The Site plugin adds that second dimension. It lets you group
hosts, users, groups and user groups into sites, and restrict a
user so they only see and touch the objects in their own site(s). A
site-scoped help-desk admin at the "Chicago" site sees only Chicago's
hosts, both in the web UI and through the REST
API
.

Site scoping is layered on top of roles, not instead of them. A
user's role still decides what they can do; their site membership
decides which objects those actions apply to.

Enabling the plugin

  1. Go to FOG Configuration → Plugin System and enable the plugin
    system if you have not already.
  2. On the Plugins tab, install and activate Site.
  3. A Sites section (globe icon) appears in the main menu.

See Plugins for the general plugin workflow.

Creating sites

  1. Go to Sites → Create New Site.
  2. Give the site a unique name (and optional description) and click
    Create.

Repeat for each physical location or team you want to scope by.

Assigning objects to a site

A site can contain four kinds of object: hosts, users,
groups and user groups. Assignment is always explicit — a
group's site is its own setting, not inferred from the sites of its
member hosts.

You can assign objects from either direction:

  • From the site.
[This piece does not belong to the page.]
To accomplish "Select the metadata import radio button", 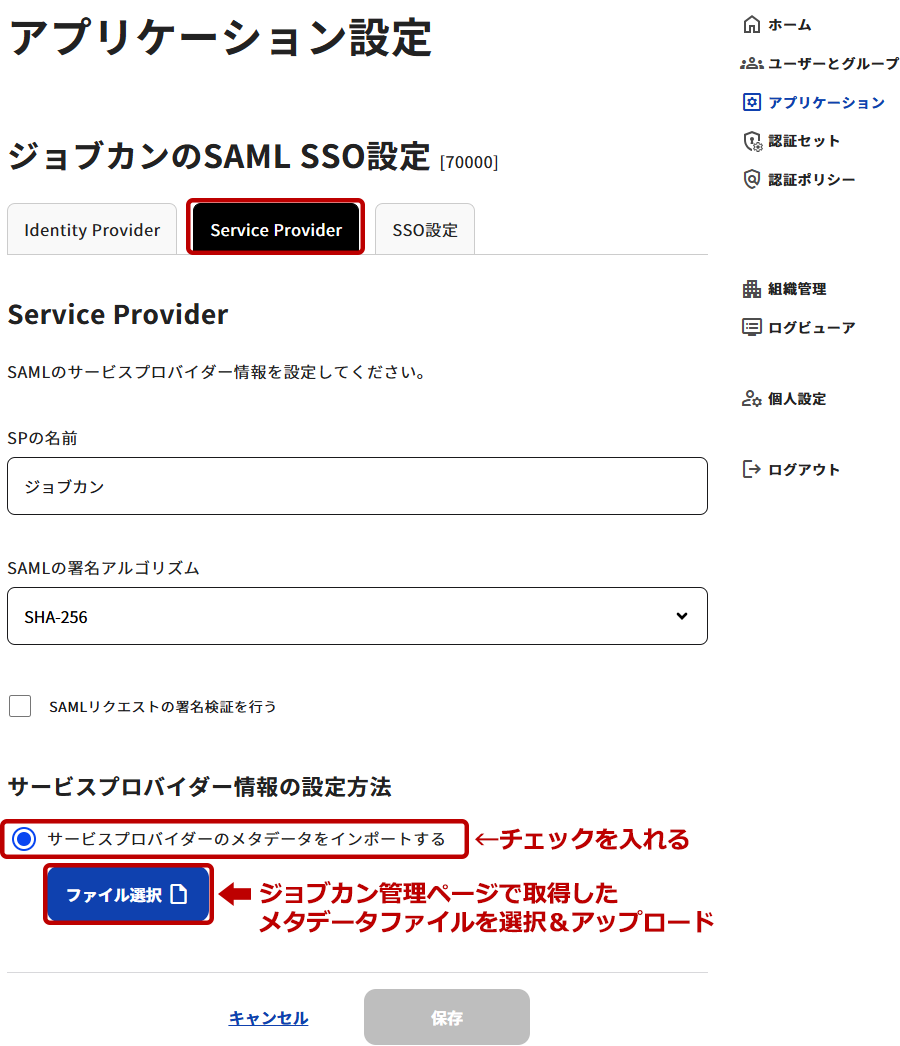I will [25, 839].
Open a site and use its Associations tab
    (Host Association / User Association) to add or remove members in
    bulk.
  • From the object. Open a host, user, group or user group and use
    its Site Association tab to choose which site it belongs to, then
    click Update.

Restricting a user to their site

Two things make a user site-scoped:

  1. They hold a role. A user with no role has full administrator
    access and is never scoped (see
    Users without a role). The same is
    true of any role that grants Administrator (full access).
  2. They are assigned to one or more sites, via their Site
    Association
    tab.

Once both are true, that user only sees the hosts, users, groups and
user groups that belong to their site(s) — in list views, in search,
on edit pages, and over the API. Trying to open an out-of-scope object
directly returns them to the dashboard with a permission error.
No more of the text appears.